International career
- Years: Team / Apps / (Points)
- 2018–Present: Australia / 34 / (10)

= Emily Chancellor =

Australia international rugby union player (born 1991)

Emily Chancellor (born 20 August 1991) is an Australian rugby union player. She plays in the loose forwards for Australia internationally, and for the NSW Waratahs in the Super W competition. She competed for Australia at the delayed 2021 Rugby World Cup; she then joined Harlequins in the Premier 15s.

== Rugby career ==

=== 2018 ===
Chancellor made her international debut for the Wallaroos on 18 August 2018 against New Zealand in a Bledisloe double header at the ANZ Stadium in Sydney. She was named Wallaroos Player of Year in 2018.

=== 2022 ===
Chancellor was named in the Australian squad for test matches against Fiji and Japan in May 2022. She was then named in the squad for the 2022 Pacific Four Series. She started against the Black Ferns in the opening match of the Pacific Four series on 6 June.

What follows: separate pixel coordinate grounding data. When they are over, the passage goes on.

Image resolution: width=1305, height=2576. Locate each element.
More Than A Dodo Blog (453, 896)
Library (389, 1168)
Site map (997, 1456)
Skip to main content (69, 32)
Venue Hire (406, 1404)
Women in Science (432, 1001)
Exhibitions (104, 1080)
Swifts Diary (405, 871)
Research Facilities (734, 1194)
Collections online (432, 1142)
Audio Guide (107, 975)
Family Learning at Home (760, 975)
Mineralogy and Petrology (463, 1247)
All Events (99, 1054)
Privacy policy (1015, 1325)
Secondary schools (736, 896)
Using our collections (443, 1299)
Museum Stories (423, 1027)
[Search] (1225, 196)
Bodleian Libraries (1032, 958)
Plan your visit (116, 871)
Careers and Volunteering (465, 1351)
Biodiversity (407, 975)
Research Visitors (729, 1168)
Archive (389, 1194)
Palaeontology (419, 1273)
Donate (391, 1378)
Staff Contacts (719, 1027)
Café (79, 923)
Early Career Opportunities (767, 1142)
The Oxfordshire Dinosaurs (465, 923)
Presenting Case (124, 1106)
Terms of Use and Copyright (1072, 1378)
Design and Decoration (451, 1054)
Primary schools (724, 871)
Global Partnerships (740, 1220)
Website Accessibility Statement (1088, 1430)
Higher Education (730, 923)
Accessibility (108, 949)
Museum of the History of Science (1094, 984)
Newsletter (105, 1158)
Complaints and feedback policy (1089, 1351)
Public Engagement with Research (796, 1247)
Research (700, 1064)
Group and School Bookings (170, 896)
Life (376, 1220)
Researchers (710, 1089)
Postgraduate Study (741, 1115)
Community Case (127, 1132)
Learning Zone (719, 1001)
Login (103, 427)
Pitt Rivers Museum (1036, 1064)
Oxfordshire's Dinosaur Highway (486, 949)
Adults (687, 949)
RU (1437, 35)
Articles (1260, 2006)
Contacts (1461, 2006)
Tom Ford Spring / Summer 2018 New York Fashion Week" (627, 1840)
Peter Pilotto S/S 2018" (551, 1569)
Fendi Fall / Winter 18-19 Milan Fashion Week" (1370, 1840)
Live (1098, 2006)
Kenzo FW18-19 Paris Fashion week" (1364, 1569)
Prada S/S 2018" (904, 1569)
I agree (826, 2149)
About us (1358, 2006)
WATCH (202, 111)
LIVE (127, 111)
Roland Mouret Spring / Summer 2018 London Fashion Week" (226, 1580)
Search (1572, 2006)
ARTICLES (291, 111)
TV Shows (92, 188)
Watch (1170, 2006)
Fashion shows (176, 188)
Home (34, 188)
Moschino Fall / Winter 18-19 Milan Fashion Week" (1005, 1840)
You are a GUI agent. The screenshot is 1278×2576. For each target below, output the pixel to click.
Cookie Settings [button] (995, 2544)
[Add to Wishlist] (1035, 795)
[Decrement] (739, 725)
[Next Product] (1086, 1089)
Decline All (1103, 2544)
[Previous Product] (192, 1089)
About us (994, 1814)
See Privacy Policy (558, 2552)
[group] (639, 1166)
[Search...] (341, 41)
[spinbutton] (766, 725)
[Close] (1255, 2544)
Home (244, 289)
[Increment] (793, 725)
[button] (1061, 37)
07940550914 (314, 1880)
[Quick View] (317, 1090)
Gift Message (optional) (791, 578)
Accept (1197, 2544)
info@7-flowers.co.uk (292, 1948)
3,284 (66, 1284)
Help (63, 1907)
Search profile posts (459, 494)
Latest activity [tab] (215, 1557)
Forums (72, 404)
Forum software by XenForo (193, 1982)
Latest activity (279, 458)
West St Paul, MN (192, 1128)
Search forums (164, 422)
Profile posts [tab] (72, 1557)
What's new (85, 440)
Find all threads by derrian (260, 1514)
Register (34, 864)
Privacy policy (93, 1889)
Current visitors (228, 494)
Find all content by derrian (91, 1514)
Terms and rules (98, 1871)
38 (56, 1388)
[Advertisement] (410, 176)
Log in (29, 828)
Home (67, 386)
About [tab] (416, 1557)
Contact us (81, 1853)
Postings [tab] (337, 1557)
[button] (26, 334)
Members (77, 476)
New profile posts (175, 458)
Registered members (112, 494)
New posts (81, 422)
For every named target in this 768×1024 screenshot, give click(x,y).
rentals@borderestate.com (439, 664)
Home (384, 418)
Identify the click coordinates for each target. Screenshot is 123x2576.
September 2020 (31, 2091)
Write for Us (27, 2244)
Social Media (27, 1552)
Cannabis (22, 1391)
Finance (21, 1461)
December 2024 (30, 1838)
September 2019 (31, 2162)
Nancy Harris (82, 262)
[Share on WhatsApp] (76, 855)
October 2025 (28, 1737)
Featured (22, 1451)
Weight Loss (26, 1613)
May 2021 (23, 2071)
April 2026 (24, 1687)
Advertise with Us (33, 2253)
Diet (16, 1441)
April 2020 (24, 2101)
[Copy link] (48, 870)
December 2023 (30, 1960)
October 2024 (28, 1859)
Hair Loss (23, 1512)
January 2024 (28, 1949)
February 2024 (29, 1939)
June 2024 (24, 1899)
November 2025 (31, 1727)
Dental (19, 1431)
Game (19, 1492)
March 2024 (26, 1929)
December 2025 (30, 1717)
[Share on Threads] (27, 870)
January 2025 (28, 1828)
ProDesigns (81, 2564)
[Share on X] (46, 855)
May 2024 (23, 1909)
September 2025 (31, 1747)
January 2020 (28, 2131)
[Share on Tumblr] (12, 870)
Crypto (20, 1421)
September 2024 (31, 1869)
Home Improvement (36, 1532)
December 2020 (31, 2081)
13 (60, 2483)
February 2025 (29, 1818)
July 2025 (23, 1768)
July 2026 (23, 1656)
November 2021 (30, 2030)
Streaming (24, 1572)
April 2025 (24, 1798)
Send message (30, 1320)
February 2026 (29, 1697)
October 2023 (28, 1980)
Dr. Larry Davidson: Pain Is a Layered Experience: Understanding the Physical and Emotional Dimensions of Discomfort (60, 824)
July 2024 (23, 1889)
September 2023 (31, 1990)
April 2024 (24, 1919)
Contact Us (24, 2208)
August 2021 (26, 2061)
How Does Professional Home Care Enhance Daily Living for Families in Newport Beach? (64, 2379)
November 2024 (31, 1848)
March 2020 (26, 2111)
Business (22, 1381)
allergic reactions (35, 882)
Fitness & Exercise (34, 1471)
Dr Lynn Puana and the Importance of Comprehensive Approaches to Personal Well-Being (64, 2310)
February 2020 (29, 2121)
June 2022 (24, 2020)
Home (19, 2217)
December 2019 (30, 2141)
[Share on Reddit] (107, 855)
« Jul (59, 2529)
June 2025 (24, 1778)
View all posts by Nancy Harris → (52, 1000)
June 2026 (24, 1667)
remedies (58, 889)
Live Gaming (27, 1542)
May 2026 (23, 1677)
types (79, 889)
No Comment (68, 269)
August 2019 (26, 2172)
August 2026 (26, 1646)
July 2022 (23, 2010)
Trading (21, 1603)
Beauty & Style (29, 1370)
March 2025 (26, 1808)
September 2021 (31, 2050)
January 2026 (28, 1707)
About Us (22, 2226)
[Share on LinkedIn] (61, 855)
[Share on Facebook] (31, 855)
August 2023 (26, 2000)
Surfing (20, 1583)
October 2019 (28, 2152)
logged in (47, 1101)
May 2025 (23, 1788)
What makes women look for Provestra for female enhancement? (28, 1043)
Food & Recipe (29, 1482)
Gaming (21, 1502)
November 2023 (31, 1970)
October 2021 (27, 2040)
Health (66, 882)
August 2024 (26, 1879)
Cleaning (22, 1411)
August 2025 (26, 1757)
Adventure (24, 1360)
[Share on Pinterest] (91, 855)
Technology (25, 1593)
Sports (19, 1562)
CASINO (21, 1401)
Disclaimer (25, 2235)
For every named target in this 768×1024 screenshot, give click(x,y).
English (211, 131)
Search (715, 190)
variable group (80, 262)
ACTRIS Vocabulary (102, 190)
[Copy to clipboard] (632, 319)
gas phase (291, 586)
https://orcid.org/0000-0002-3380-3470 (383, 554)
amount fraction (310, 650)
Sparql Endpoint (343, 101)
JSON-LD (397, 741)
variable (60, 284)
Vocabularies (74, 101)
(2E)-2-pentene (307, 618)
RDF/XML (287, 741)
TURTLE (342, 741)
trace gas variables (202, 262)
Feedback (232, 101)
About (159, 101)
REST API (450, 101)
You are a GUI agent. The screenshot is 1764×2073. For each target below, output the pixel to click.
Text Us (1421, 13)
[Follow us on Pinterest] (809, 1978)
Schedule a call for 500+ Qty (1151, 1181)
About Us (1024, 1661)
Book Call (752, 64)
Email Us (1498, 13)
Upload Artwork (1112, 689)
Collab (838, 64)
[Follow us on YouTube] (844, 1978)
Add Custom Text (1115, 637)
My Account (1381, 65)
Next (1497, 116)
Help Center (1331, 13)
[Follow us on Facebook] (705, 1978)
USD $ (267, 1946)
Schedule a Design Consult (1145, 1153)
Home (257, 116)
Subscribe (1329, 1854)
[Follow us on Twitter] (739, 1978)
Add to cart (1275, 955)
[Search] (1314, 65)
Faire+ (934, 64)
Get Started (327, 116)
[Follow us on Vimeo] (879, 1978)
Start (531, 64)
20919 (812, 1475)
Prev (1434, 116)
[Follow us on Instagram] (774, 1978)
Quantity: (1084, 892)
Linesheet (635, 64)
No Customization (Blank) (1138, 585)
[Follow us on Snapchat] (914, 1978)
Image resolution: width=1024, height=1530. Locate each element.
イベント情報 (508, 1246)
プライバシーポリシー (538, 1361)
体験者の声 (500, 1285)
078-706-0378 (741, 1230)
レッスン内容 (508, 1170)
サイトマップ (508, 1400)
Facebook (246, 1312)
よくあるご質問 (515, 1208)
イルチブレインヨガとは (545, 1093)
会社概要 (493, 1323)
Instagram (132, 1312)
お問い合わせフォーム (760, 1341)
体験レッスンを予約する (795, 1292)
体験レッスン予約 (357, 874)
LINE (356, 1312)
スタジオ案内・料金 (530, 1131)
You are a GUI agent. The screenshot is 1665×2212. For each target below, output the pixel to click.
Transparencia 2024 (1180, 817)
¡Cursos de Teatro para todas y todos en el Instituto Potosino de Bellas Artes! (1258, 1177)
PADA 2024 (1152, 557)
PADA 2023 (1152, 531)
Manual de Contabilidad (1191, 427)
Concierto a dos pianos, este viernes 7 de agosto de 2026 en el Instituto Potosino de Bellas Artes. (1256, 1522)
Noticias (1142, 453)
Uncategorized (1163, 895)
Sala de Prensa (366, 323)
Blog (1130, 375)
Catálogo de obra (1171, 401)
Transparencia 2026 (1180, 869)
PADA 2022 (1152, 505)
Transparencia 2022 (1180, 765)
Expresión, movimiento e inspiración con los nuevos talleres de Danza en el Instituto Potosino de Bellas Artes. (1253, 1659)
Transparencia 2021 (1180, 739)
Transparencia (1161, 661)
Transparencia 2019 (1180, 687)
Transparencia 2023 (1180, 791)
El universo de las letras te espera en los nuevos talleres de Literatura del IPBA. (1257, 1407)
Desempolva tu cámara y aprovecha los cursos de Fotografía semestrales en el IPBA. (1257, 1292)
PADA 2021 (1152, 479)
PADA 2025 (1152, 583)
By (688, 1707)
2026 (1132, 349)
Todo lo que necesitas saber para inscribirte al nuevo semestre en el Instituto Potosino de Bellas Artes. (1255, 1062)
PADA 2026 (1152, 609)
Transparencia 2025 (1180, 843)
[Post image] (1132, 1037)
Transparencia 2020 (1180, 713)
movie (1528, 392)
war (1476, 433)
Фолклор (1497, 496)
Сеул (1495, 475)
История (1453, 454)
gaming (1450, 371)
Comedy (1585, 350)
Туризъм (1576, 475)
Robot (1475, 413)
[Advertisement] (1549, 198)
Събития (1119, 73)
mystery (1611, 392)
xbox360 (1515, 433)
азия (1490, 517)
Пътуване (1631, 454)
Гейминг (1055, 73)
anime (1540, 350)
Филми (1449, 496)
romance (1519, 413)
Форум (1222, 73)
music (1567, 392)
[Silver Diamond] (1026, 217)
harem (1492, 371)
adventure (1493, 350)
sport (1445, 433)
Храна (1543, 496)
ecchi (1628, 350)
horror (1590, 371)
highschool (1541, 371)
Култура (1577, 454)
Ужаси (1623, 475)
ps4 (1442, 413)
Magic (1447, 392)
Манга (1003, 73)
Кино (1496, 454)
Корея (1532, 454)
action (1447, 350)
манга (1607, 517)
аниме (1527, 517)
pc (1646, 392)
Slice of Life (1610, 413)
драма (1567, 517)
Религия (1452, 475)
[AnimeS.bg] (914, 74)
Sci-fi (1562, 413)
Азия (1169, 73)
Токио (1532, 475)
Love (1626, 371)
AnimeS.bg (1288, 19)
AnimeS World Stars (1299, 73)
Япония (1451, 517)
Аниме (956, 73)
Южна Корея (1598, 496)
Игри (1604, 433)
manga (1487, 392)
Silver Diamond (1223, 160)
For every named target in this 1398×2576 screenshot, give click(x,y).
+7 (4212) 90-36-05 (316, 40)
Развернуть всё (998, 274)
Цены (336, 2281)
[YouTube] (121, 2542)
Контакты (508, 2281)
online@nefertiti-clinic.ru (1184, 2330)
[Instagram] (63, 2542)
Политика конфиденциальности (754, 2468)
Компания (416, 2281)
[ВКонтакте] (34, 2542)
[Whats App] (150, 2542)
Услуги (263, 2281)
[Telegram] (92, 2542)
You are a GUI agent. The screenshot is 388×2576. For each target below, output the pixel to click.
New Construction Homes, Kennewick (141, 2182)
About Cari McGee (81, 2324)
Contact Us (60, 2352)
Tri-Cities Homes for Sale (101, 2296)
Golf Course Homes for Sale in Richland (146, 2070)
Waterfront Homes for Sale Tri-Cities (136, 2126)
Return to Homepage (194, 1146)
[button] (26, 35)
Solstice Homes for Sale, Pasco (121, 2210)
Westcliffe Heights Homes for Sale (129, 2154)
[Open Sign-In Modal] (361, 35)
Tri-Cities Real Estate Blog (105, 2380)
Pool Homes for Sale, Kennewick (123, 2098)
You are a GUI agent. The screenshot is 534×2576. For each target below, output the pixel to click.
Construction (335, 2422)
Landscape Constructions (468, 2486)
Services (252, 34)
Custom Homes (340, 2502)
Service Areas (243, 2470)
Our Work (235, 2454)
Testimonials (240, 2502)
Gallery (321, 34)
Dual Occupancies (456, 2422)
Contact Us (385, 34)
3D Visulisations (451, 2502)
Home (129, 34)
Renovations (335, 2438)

Chancellor also made the Wallaroos squad for the two-test series against the Black Ferns for the Laurie O'Reilly Cup. She was selected in the team again for the delayed 2022 Rugby World Cup in New Zealand. Following the World Cup, she joined English club, the Harlequins, in the Premier 15s.

=== 2023 ===
Chancellor returned to the Wallaroos side for the 2023 Pacific Four Series, and the O'Reilly Cup.

=== 2024 ===
Chancellor ruptured her ACL in Round 1 of Super Rugby Women's in 2024 and spent the rest of the year rehabbing her injury.

=== 2025 ===
Chancellor made her return for the NSW Waratahs during the preseason fixtures and went on to play all games in the 2025 Super W season with the NSW Waratahs who claimed their 7th Championship title in April. Chancellor returned for the Wallaroos against Fijiana in Suva in May where she was named Vice Captain of the national side.

She was named in the Wallaroos squad for the 2025 Women's Rugby World Cup in England.